[Begin The records]
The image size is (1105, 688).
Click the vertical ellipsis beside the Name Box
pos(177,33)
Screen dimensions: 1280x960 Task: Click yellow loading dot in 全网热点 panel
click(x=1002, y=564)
[End The records]
| Directions |
Reproduce each line of the records above verbatim.

| Worked solution |
The image size is (1105, 688).
Click the vertical ellipsis beside the Name Box
pos(177,33)
Screen dimensions: 1280x960 Task: Click yellow loading dot in 全网热点 panel
click(x=1002, y=564)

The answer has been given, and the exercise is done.